Thomas F. Imperiale, M.D., from the Richard L. Roudebush VA Medical Center in Indianapolis, and colleagues compared male veterans ages 35 to 49 years diagnosed with sporadic EOCRC matched 1:4 to clinic and colonoscopy controls without colorectal cancer. Sociodemographic and lifestyle factors, family and personal medical history, physical measures, vital signs, medication, and laboratory values six to 18 months prior to case diagnosis were ascertained. A full model and more parsimonious model were derived in the derivation cohort (75 percent of the total sample) and tested in the validation cohort. Data were included for 600 cases of sporadic EOCRC, 1,200 primary care clinic controls, and 1,200 colonoscopy controls.
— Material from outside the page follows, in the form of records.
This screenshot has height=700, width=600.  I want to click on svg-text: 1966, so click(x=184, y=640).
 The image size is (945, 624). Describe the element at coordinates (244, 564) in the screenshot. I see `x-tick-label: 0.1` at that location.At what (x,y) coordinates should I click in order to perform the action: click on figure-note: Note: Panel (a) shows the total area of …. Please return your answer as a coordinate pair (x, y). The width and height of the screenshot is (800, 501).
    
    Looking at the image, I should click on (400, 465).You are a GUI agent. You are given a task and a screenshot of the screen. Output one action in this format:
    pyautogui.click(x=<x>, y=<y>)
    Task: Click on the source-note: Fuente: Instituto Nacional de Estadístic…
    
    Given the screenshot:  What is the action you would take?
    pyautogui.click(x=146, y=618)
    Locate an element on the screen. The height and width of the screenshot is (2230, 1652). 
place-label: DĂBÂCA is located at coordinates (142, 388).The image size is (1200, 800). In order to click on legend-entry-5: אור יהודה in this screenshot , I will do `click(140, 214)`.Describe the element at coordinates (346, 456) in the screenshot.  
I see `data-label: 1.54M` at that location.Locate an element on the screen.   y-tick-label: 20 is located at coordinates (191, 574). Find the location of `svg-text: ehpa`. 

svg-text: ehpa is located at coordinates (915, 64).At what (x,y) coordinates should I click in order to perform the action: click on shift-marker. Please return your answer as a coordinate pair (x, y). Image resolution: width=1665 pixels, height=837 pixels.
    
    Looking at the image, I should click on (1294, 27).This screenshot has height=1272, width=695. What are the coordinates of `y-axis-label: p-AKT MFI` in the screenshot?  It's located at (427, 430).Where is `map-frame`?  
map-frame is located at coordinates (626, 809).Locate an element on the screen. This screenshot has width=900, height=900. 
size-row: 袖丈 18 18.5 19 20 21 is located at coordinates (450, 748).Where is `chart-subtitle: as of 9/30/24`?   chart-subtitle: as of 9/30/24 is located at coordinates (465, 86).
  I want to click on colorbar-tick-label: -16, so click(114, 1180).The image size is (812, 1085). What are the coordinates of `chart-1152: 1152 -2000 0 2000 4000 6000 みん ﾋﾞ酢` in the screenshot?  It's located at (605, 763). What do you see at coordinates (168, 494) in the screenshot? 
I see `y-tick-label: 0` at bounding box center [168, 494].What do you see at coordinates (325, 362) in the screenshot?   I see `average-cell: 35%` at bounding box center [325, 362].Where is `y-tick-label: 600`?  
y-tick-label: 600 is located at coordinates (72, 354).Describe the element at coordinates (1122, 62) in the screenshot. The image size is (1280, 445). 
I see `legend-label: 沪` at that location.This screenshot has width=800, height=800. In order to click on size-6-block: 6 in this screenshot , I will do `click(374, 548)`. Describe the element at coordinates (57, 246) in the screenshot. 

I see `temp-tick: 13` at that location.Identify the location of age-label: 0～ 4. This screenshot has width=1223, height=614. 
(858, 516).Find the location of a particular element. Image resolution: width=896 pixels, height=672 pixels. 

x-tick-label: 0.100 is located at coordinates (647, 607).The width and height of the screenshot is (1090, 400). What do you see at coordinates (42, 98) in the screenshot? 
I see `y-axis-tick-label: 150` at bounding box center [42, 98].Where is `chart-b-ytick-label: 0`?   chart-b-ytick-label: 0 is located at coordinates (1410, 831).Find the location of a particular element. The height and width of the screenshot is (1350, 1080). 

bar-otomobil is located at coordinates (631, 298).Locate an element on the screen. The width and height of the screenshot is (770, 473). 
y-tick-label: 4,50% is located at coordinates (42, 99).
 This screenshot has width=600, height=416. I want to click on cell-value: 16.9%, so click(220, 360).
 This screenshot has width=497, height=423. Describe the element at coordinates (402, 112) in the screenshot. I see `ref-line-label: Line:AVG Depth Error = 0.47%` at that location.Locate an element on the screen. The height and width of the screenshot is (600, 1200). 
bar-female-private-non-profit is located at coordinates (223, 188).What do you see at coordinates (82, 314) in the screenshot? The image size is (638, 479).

The researchers found that age, cohabitation and employment status, body mass index, comorbidity, colorectal cancer or other visceral cancer in a first- or second-degree relative, alcohol use, exercise, hyperlipidemia, and use of statins, nonsteroidal anti-inflammatory drugs, and multivitamins were included as independent risk factors. For the full and parsimonious models, validation C-statistics were 0.75 to 0.76 and 0.74 to 0.75, respectively.
“This study is important because it puts whether, and possibly how, to screen people who are younger than age 45 — below the age for recommended colorectal cancer screening and have some of the risk factors we identify — on the table for consideration for screening,” Imperiale said in a statement.